Now to counting in the usual three dimensional space that we live in. It is clear that there are three components to a vector. In linear algebra one says that there are three basis vectors. One can choose a coordinate system, and write these basis vectors as the unit vectors in the x, y and z directions. Clearly one has an infinite number of vectors, but they are all linear combinations of the three unit vectors.

Saying there are 8 gluons is like saying that there are only 3 vectors. What one means is that there are 8 basis vectors in the space of gluons, although there are actually an infinite variety of gluons. Why is there a space of gluons? Because (I need jargon at this point) quantum states are elements of a Hilbert space of vectors , and quantum theory is a linear algebra on these vectors. Back to english: quantum fields can be added and subtracted like vectors.

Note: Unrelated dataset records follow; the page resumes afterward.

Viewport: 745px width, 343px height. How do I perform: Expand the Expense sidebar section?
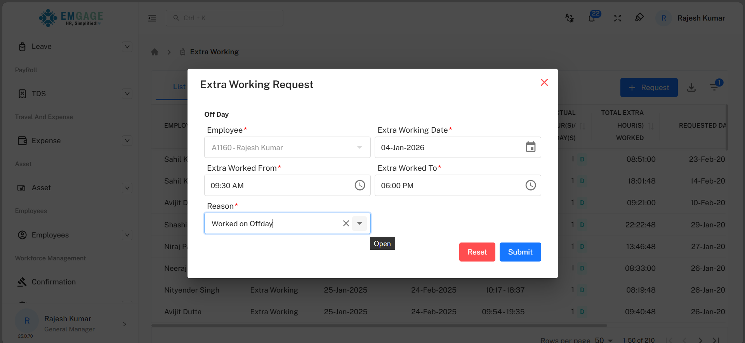pos(127,141)
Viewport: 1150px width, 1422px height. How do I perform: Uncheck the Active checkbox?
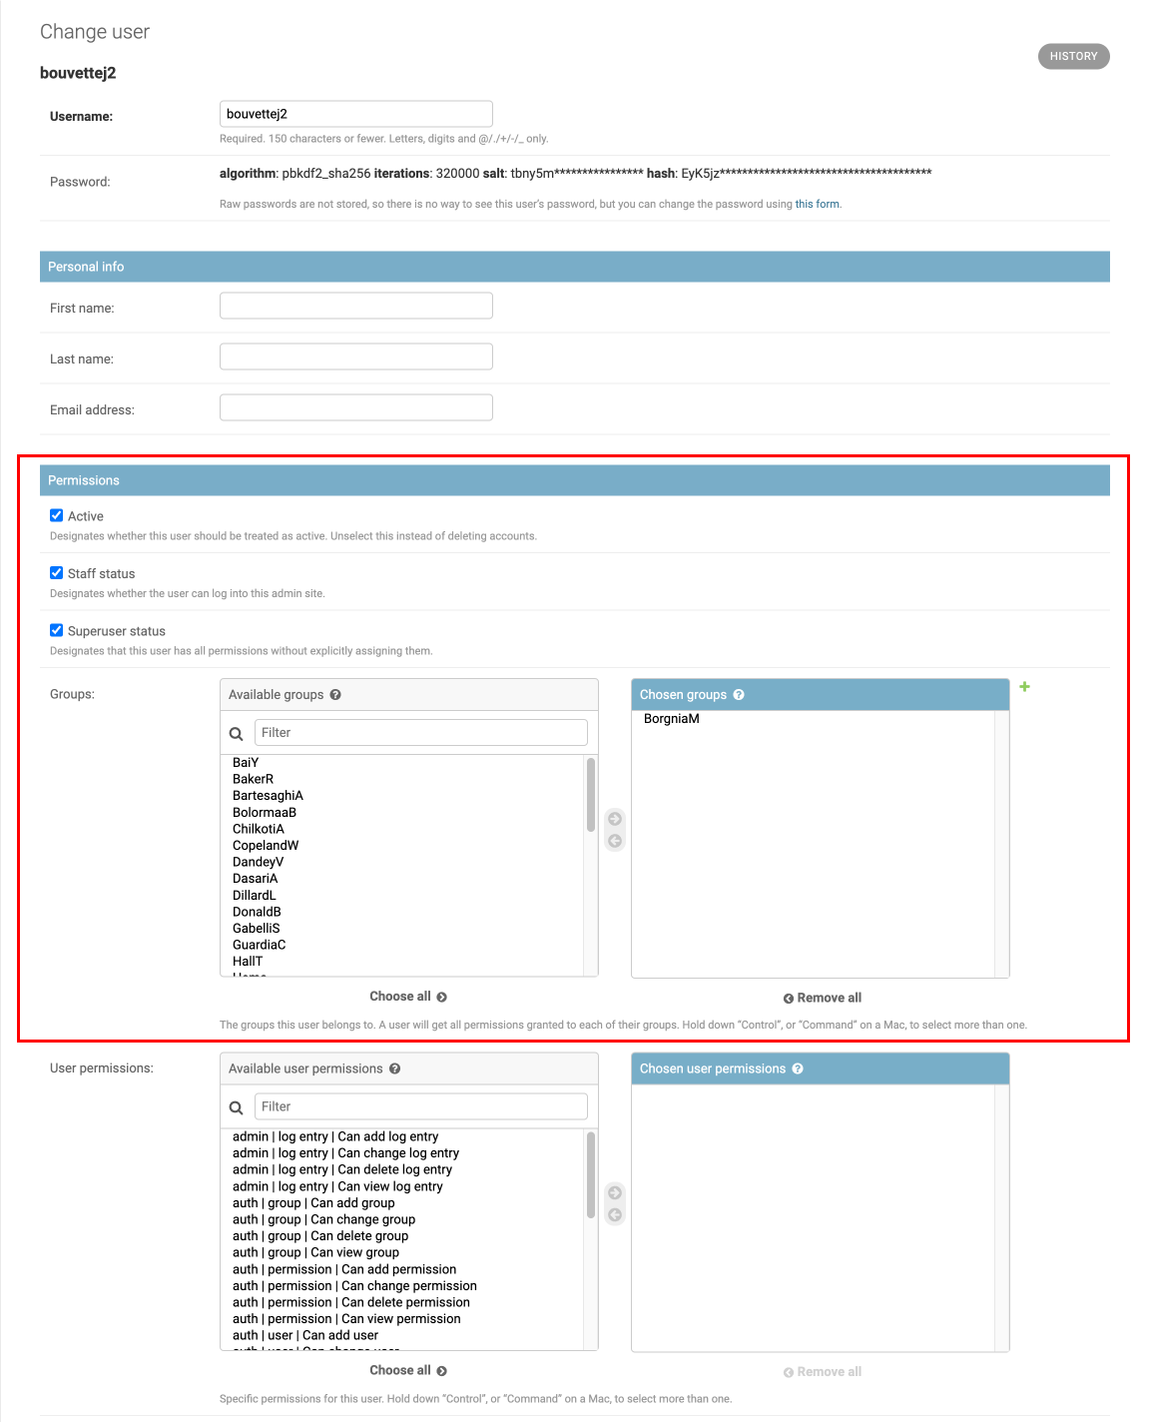tap(57, 516)
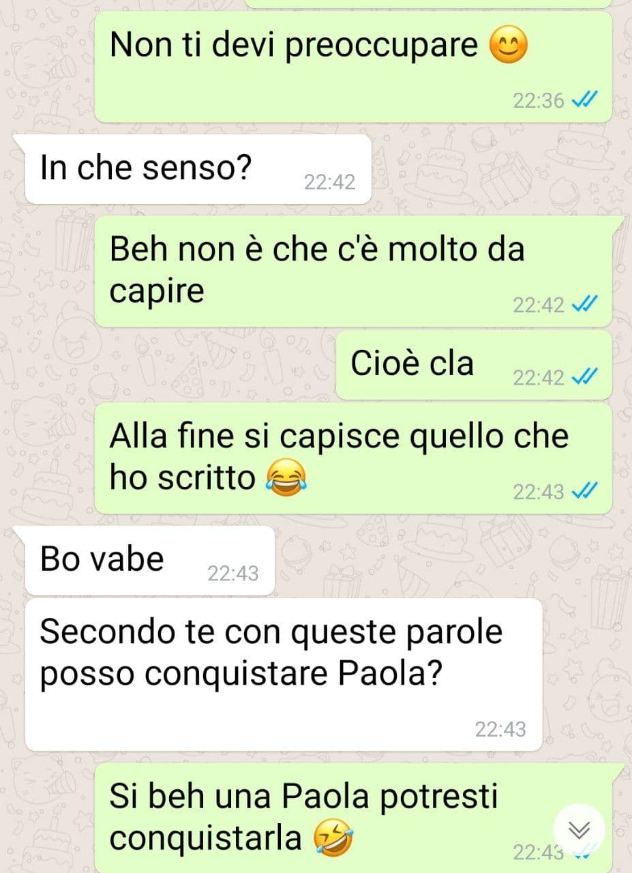The height and width of the screenshot is (873, 632).
Task: Tap 'Alla fine si capisce quello che' message
Action: (339, 437)
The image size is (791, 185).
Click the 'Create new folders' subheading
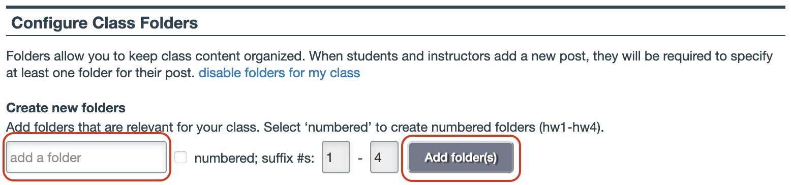[x=66, y=108]
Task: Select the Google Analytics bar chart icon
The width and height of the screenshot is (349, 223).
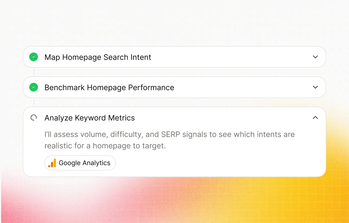Action: pos(52,163)
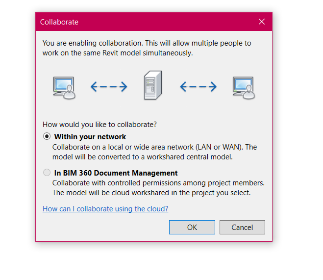Click 'How would you like to collaborate?' text
Image resolution: width=323 pixels, height=280 pixels.
coord(99,125)
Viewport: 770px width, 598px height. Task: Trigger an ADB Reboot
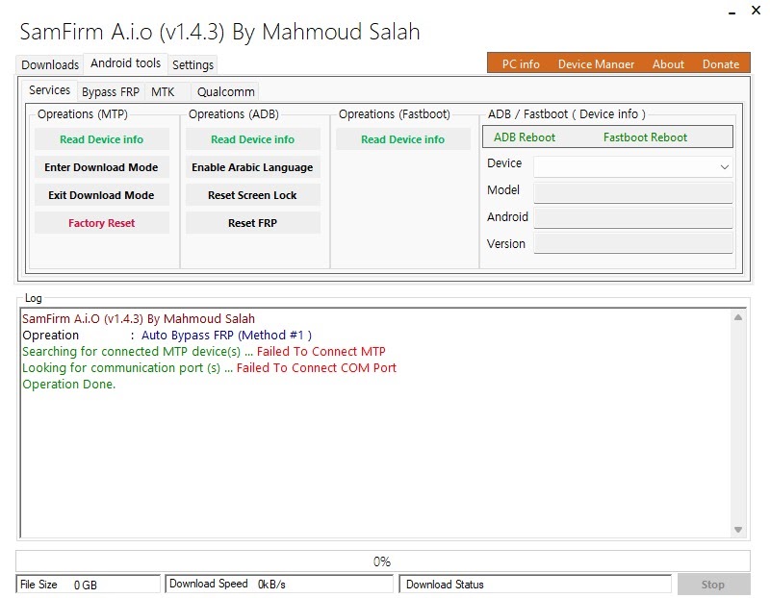tap(526, 136)
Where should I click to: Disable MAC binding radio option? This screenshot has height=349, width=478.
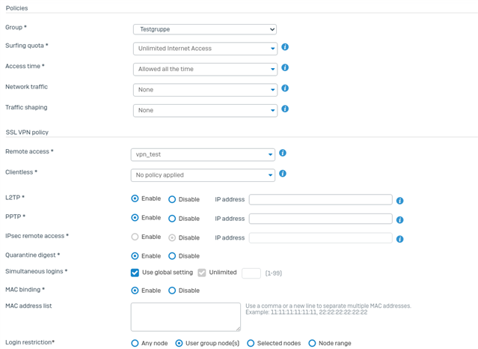coord(172,291)
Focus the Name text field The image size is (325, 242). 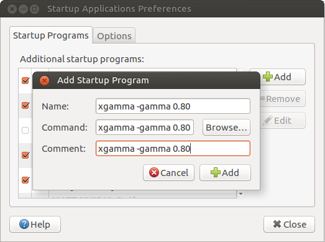click(173, 106)
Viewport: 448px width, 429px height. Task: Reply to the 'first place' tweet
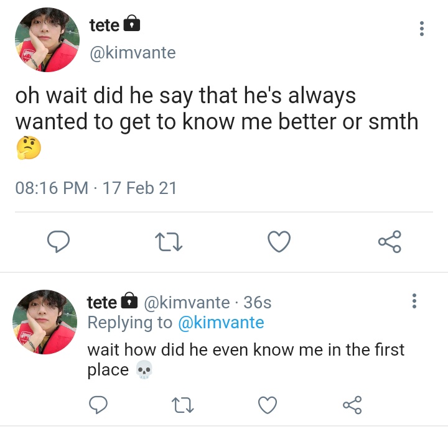click(98, 405)
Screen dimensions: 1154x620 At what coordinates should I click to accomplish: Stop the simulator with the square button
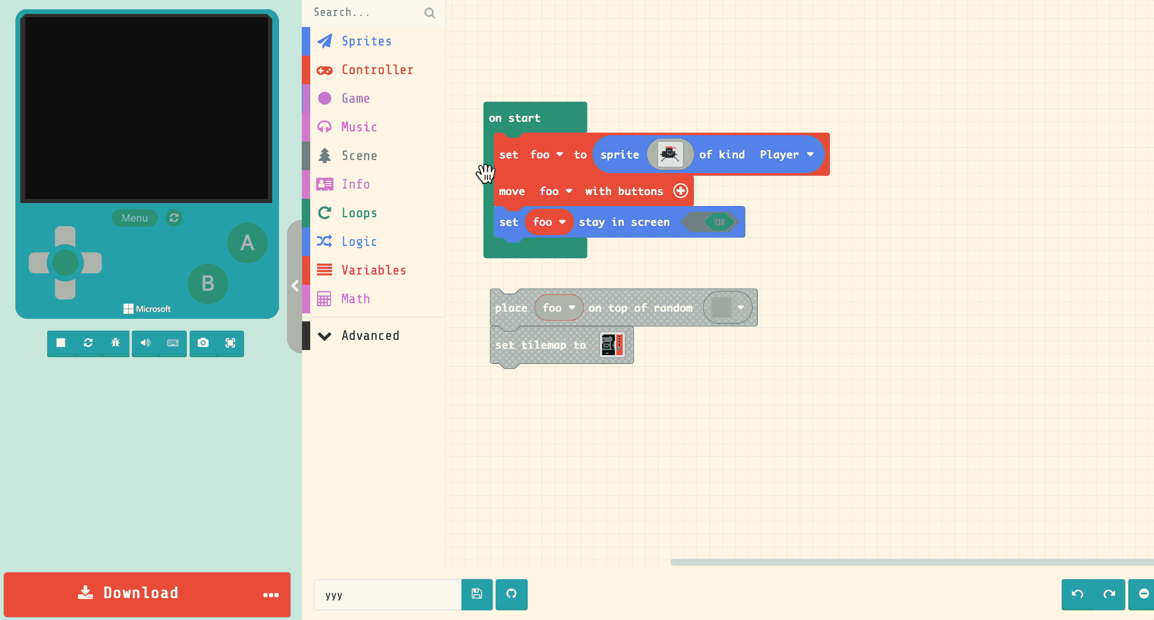coord(61,343)
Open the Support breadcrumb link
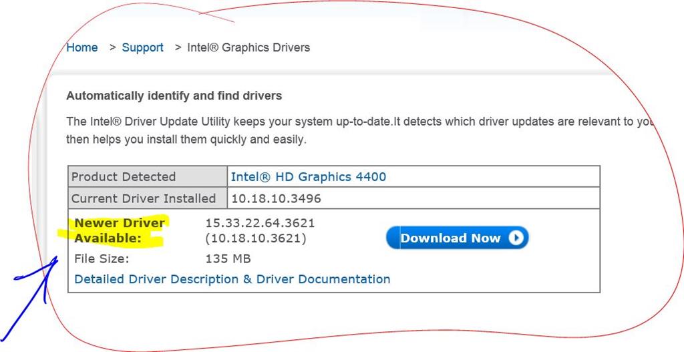The image size is (684, 352). 143,47
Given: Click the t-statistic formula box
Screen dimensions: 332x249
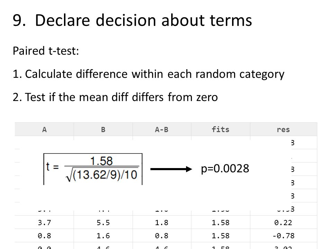Looking at the screenshot, I should coord(93,169).
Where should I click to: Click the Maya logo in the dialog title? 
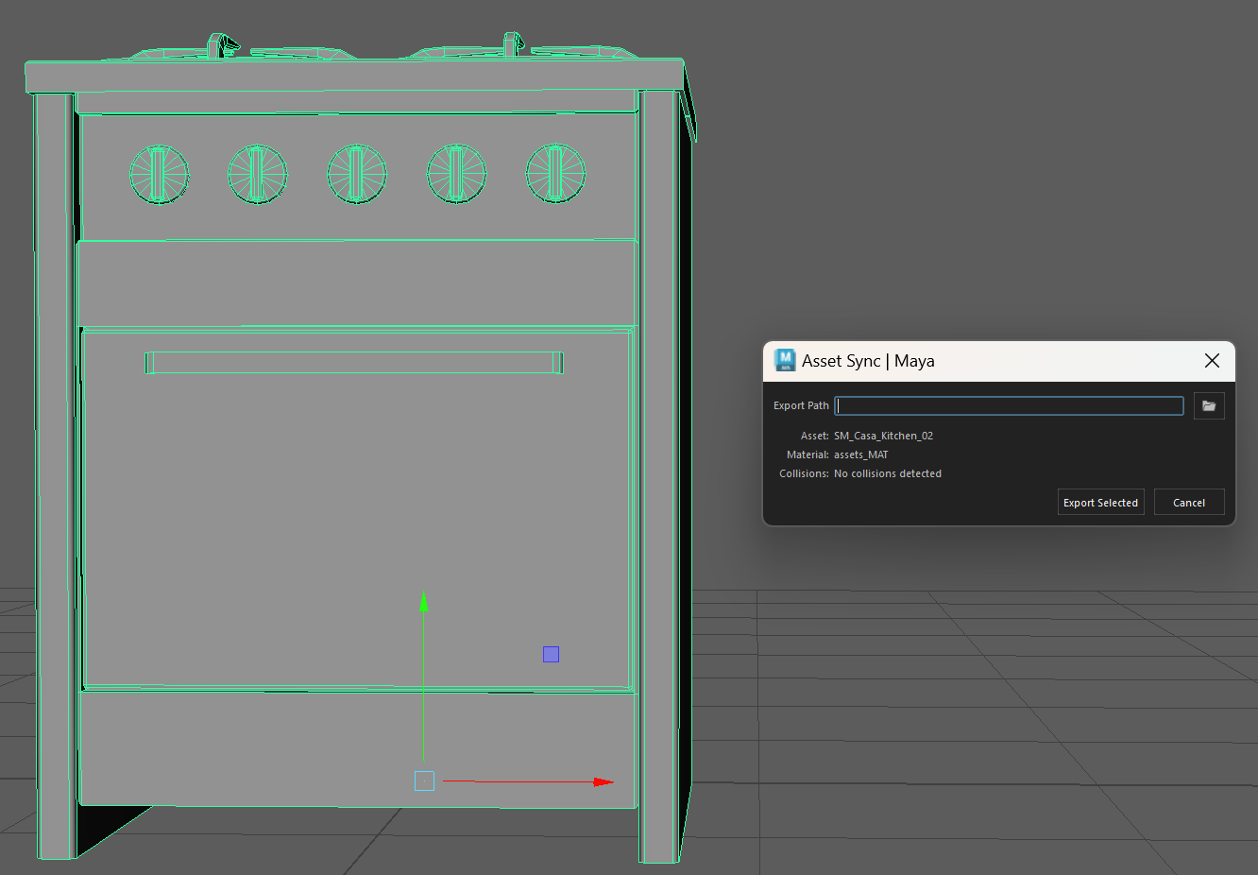coord(783,360)
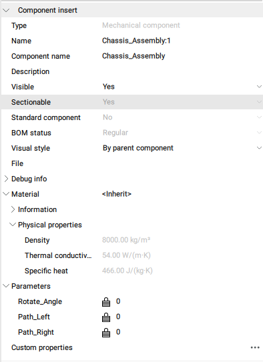Click the lock icon beside Path_Left
The image size is (263, 362).
click(x=106, y=317)
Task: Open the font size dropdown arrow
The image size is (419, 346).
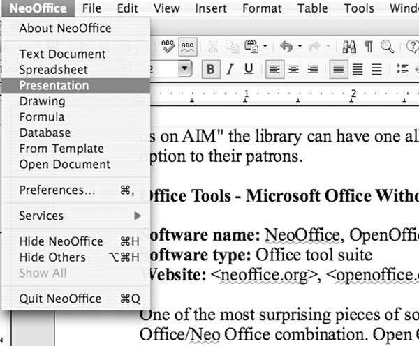Action: [185, 69]
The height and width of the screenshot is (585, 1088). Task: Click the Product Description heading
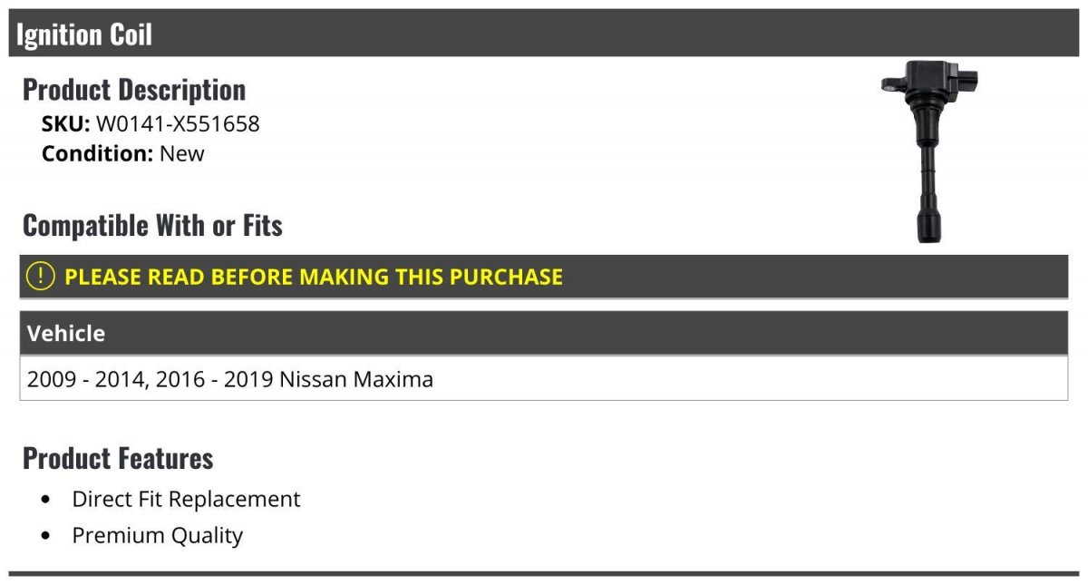[x=134, y=90]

It is also important in linear algebra to understand the notion of rotations. If we make an ordinary rotation in 3 space, then that just mixes up the coordinates of a vector: each coordinate becomes a linear combination of the old values of the coordinates. Another way to say this is to say that the x, y and z unit vectors mix under rotations.

Now why 8 basis gluons. There are 3 colours (this means that there are 3 basis quarks and they mix under SU(3) rotations). Each gluon carries one colour and one anticolour label (red-antigreen, for example). This would give nine. Three of these are red-neutral, blue-neutral and green-neutral. Under SU(3) rotations a red-neutral could become a blue-neutral, for example. But there is a colour-singlet (or colour scalar) combinations red-neutral + blue-neutral + green-neutral, which does not mix with anything else under SU(3) rotations. So it plays no part in the force between quarks which is obtained by exchanging gluons (because an SU(3) rotation would always change the colour of the quark). Hence you throw out this combination, finally getting only 8 quarks.

A last bit of jargon: you can get the dimension of the adjoint representation of any SU(N) algebra by repeating this argument. Bambaiah 05:18, Jun 3, 2005 (UTC)